El hotel que ya tienen autorizado será de 5 estrellas y constará de un solo cuerpo en forma de “L” alargada de 16 niveles, incluyendo además un mini club, dos bares acuáticos, 2 vestidores, toallero con caseta de animación y áreas abiertas dentro de las cuales se consideran, áreas verdes, 4 albercas, asoleadero, plaza, escaleras, rampa de madera, y banquetas.

Todas las obras del proyecto se ubicarán dentro de un predio en el kilómetro 17 de la zona hotelera que cuenta con una superficie total de 20,929.45 metros cuadrados, de la cual el proyecto sólo ocupará 19,654.22 m2, correspondiendo los 1,275.23 m2 restantes a la zona federal marítimo terrestre, “área en la cual no se desplantará ningún tipo de obras”, según se lee en la MIA consultada por El Economista.

En el primer intento de la firma española por obtener los permisos ambientales entre finales de 2014 y principios de 2015, el proyecto se vio envuelto en señalamientos de corrupción, pues aunque aún estaba tramitando los permisos ambientales federales, la dirección de Desarrollo Urbano del municipio Benito Juárez le otorgó la licencia de construcción, situación que contraviene los procedimientos establecidos para tal efecto.

Asimismo, la consulta pública sobre el proyecto, que se realizó en febrero de 2015, apenas tuvo cinco días para que algún interesado pudiera opinar sobre la conveniencia de construir este complejo en lugar de los 20 días que establece el procedimiento de ley.

En marzo de 2015, la Semarnat le negó la autorización de la Manifestación de Impacto Ambiental y el cambio de uso de suelo argumentando que el promovente “no aportó los elementos suficientes que permitieran realizar el análisis y evaluación sobre cómo el proyecto no representaría ningún tipo de riesgo en los flujos de aguas subterráneas y sus implicaciones tanto en la etapa de construcción como de operación del complejo”, según se puede leer en el resolutivo.

El proyecto es colindante con el sitio RAMSAR Manglares de Nichupté.
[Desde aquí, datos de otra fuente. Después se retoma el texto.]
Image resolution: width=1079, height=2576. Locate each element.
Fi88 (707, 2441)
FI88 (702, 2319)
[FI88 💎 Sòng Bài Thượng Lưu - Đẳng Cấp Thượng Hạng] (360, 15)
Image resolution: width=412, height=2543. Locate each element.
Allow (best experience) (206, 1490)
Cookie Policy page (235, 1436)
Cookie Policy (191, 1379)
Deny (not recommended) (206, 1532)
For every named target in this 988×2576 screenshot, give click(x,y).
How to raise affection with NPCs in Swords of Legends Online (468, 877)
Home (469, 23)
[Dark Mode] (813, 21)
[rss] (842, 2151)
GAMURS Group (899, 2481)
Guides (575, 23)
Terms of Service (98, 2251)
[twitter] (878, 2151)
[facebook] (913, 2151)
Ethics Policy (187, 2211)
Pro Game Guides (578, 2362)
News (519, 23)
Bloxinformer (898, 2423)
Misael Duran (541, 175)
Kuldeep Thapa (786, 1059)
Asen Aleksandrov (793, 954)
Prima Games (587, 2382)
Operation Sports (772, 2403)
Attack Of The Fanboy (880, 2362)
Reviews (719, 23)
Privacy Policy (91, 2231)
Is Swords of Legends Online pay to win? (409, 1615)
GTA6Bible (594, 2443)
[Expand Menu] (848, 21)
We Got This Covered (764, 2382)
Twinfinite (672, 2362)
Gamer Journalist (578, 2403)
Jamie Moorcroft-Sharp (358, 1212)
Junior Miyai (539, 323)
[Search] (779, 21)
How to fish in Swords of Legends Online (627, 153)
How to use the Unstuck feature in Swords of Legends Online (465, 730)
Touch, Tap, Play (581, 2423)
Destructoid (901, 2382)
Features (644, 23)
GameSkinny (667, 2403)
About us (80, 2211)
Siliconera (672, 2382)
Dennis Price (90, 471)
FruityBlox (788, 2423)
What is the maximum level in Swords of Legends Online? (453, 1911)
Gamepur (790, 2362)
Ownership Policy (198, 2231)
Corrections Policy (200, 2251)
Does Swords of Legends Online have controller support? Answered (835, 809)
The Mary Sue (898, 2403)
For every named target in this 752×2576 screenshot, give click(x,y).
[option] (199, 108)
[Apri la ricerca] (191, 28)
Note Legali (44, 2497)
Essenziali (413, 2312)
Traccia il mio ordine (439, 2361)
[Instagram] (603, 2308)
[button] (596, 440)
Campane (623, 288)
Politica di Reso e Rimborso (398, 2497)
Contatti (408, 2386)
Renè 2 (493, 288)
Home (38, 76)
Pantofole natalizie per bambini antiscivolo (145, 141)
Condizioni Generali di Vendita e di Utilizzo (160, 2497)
En este punto el promovente también evitó precisar los posibles efectos que tendría sobre este sitio la construcción y operación del hotel RIU Riviera Cancún.

Asimismo, el predio pese a no contener manglar en su interior, sí proyectaba un drenaje pluvial que conduciría el agua residual hacia pozos; la Semarnat argumentó que la empresa promovente del hotel no especificó en la Manifestación de Impacto Ambiental (MIA) el número de pozos ni tampoco si éstos afectarían los manglares que rodean el predio que sería impactado.

En este segundo intento, el consorcio español RIU obtuvo el cambio de uso de suelo en 15 mil 683 metros cuadrados, de los 21 mil que comprende la totalidad de los terrenos propiedad de la empresa contiguos a la ANP Manglares de Nichupté.

A su favor, la firma española argumenta que el Área Natural Protegida (ANP) federal más cercana, denominada “Área de Protección de Flora y Fauna Manglares de Nichupté”, se localiza a una distancia de 235.3 metros del proyecto; sin embargo dada la cercanía del predio respecto al ANP, éste se encuentra dentro del Área de Influencia; adicionalmente el predio contemplado para llevar a cabo el desarrollo del proyecto sujeto a evaluación, no se encuentra en ninguna de las ANP de carácter estatal o municipal.